=== Problem statement ===
Filter these entries down to lines holding "left".

#### Recorded information ####

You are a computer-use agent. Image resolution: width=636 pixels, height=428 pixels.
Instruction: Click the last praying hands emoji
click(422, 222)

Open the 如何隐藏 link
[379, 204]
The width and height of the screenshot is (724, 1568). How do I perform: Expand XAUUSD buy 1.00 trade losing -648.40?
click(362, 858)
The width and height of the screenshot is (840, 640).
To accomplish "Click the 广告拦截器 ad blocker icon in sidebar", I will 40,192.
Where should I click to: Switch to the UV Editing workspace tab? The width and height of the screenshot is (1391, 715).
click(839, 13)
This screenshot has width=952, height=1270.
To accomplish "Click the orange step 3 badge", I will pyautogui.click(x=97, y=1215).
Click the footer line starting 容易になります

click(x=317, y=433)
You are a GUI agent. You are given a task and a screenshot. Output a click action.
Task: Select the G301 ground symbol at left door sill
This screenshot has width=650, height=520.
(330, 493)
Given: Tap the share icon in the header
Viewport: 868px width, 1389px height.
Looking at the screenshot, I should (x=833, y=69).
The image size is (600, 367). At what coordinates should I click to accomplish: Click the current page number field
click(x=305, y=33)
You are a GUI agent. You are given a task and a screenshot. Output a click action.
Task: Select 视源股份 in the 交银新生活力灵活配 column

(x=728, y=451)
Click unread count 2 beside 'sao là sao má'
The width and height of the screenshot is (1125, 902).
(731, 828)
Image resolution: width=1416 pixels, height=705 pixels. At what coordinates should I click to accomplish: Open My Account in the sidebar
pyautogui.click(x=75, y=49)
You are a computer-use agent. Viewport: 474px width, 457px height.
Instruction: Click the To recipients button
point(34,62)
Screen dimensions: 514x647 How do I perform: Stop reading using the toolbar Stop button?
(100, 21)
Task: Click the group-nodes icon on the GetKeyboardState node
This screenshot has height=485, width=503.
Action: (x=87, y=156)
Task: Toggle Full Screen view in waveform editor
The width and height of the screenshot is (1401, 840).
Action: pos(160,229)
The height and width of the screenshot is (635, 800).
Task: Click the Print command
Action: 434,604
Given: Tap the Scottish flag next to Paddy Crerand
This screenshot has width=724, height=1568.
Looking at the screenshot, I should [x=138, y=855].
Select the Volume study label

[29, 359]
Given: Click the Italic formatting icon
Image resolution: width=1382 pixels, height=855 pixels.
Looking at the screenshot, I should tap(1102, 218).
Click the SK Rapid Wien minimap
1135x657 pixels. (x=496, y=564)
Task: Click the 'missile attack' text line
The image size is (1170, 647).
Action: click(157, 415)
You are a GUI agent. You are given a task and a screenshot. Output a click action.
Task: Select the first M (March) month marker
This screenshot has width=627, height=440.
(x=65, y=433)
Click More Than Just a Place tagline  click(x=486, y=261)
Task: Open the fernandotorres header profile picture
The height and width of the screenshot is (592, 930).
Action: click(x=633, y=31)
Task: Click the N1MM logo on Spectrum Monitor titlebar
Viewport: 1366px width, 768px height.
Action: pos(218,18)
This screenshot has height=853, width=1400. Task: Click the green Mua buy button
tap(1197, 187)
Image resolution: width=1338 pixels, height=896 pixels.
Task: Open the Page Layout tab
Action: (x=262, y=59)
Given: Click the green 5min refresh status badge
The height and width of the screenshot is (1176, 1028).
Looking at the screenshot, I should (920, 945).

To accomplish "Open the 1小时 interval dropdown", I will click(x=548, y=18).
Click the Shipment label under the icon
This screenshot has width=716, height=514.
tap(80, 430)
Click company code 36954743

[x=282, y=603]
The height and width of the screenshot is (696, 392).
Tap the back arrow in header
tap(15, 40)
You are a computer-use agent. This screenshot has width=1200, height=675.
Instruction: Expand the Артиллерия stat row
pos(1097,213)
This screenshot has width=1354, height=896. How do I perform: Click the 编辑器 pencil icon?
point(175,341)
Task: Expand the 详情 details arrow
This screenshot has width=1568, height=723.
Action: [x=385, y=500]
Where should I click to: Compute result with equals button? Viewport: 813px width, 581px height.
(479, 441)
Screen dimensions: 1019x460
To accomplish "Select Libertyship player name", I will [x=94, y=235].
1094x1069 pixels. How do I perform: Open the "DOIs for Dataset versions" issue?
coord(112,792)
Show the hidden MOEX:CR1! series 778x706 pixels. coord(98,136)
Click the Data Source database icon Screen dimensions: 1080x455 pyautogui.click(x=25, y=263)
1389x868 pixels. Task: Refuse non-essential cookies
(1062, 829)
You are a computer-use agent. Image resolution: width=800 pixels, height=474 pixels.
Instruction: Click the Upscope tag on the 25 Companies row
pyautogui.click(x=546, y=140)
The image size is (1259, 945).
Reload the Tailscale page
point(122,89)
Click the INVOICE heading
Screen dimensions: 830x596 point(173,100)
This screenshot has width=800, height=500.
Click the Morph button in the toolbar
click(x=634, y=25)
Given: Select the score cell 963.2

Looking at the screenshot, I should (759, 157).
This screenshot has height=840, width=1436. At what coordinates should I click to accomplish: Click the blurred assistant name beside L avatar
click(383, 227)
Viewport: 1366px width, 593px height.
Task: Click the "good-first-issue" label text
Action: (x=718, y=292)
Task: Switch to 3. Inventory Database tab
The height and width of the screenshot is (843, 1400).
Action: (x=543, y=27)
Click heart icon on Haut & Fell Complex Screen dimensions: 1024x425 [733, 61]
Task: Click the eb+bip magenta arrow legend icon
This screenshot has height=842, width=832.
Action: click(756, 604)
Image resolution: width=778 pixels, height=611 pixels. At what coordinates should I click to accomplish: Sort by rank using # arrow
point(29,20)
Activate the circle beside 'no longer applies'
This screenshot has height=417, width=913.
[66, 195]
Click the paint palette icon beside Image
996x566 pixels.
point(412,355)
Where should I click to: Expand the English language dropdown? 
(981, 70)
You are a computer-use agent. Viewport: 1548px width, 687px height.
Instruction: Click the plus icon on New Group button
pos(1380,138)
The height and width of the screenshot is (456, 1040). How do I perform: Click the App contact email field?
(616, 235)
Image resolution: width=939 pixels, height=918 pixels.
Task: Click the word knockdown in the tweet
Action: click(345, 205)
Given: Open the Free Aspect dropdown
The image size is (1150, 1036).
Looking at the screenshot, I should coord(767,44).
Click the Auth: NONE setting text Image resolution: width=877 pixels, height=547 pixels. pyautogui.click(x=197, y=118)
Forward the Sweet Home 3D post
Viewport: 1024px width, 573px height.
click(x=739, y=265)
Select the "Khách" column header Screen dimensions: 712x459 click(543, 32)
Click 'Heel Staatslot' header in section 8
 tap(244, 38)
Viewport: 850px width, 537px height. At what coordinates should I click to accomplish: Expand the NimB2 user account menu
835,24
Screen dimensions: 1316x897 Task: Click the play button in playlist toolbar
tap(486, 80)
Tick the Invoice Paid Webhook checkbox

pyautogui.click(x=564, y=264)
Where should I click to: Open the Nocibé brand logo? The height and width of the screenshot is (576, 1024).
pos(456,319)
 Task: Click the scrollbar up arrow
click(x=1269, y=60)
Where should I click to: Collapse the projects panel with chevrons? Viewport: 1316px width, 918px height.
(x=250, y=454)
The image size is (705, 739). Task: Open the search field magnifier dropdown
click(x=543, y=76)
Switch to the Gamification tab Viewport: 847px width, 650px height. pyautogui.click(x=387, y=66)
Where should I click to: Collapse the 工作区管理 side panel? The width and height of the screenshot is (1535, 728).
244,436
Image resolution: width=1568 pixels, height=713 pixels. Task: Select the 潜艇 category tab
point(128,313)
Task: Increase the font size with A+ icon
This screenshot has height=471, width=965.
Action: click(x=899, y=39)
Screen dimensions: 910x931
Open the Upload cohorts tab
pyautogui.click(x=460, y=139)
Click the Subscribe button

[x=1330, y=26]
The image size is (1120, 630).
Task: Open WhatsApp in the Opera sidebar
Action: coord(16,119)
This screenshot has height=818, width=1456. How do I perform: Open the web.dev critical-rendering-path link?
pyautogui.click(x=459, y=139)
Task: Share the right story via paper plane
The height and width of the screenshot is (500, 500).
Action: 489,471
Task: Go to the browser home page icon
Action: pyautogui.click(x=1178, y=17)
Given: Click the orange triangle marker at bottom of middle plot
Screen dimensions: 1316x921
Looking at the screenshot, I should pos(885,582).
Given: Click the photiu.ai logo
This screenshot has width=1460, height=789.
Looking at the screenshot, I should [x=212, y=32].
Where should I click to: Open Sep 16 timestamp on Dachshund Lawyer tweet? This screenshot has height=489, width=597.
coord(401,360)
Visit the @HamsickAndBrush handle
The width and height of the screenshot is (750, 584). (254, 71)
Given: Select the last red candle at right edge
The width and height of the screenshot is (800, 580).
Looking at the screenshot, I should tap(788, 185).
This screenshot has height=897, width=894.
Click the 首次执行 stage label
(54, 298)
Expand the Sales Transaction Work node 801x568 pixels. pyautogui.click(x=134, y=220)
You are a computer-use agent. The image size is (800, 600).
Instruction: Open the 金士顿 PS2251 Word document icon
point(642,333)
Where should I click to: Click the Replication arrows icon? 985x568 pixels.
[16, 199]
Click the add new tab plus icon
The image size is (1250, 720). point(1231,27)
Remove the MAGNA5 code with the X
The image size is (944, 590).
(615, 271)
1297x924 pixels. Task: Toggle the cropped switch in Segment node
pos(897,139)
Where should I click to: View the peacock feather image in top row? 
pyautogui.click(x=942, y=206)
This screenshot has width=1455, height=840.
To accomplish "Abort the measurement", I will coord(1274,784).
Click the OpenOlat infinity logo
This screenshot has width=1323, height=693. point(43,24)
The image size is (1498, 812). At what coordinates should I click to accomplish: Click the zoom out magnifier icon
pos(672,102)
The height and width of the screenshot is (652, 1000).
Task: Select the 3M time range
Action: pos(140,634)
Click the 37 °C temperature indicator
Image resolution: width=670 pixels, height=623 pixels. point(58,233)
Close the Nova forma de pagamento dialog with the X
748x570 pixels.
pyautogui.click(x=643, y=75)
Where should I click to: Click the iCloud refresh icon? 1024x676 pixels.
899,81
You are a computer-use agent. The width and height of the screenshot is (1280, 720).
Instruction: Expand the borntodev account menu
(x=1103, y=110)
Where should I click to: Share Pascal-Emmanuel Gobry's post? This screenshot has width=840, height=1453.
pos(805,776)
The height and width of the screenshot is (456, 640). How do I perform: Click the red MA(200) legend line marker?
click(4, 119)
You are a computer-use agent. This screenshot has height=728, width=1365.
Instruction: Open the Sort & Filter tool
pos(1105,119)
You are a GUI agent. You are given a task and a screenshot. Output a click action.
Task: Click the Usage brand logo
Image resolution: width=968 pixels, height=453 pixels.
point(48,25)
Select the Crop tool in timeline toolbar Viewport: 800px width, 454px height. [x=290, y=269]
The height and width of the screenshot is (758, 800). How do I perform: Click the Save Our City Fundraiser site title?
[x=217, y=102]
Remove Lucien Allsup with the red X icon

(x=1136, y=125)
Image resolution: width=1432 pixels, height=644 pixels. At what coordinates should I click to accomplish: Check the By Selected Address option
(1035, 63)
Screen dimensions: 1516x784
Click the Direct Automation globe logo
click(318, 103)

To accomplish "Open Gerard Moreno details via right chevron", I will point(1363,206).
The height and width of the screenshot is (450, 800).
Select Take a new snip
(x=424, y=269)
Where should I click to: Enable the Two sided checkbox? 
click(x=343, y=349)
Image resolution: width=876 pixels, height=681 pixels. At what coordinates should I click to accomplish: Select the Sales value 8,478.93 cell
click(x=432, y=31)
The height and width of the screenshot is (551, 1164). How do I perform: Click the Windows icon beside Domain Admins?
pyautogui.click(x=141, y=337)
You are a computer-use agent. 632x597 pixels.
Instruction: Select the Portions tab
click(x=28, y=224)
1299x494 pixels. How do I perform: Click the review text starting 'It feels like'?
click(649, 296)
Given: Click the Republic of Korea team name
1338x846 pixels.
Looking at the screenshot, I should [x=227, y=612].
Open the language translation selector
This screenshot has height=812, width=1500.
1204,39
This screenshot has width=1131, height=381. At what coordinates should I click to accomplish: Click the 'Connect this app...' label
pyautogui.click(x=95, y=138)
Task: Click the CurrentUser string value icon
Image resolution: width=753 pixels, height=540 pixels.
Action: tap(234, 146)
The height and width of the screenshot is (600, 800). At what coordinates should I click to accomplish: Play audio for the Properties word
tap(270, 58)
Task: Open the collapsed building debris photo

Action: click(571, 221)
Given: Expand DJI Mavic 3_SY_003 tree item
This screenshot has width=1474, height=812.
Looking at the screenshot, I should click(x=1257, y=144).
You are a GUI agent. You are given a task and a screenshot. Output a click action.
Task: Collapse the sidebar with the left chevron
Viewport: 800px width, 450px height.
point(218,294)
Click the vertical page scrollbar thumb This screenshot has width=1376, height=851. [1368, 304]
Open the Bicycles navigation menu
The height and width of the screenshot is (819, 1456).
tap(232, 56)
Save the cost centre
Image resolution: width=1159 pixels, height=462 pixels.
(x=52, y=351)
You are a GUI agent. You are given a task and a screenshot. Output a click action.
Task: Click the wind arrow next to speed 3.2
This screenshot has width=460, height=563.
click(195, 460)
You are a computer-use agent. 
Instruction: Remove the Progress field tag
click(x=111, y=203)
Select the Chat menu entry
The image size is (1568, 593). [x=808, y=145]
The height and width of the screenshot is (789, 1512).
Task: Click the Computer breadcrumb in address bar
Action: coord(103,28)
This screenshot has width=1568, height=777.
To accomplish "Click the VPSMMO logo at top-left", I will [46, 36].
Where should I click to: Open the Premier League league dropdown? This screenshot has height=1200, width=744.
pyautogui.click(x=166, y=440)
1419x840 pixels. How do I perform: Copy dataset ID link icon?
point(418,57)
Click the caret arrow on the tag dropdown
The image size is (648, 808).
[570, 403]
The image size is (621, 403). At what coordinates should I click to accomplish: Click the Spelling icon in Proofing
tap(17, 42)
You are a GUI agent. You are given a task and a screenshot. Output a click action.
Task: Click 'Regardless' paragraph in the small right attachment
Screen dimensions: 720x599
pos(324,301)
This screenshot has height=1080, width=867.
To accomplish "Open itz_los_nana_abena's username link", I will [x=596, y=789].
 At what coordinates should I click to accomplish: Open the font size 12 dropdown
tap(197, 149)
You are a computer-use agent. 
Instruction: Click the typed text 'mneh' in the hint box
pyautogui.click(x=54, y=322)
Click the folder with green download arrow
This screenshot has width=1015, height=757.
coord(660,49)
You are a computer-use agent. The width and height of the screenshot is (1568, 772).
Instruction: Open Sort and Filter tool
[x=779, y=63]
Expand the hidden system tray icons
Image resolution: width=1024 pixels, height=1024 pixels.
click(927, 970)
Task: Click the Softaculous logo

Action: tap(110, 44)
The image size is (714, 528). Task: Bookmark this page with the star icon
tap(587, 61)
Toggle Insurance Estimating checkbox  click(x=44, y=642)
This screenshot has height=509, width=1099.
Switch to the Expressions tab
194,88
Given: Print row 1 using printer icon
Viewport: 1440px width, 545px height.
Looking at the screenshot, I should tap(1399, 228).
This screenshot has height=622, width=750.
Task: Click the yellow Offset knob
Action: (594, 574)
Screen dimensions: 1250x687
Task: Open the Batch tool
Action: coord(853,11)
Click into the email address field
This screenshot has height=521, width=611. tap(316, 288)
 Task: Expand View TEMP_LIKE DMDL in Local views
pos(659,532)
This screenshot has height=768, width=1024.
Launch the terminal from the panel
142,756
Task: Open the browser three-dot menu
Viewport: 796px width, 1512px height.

####

=== Solution to the exercise ===
Task: Select the G301 ground symbol at left door sill
Task: Collapse the sidebar with the left chevron
To accomplish "Click the VPSMMO logo at top-left", I will [46, 36].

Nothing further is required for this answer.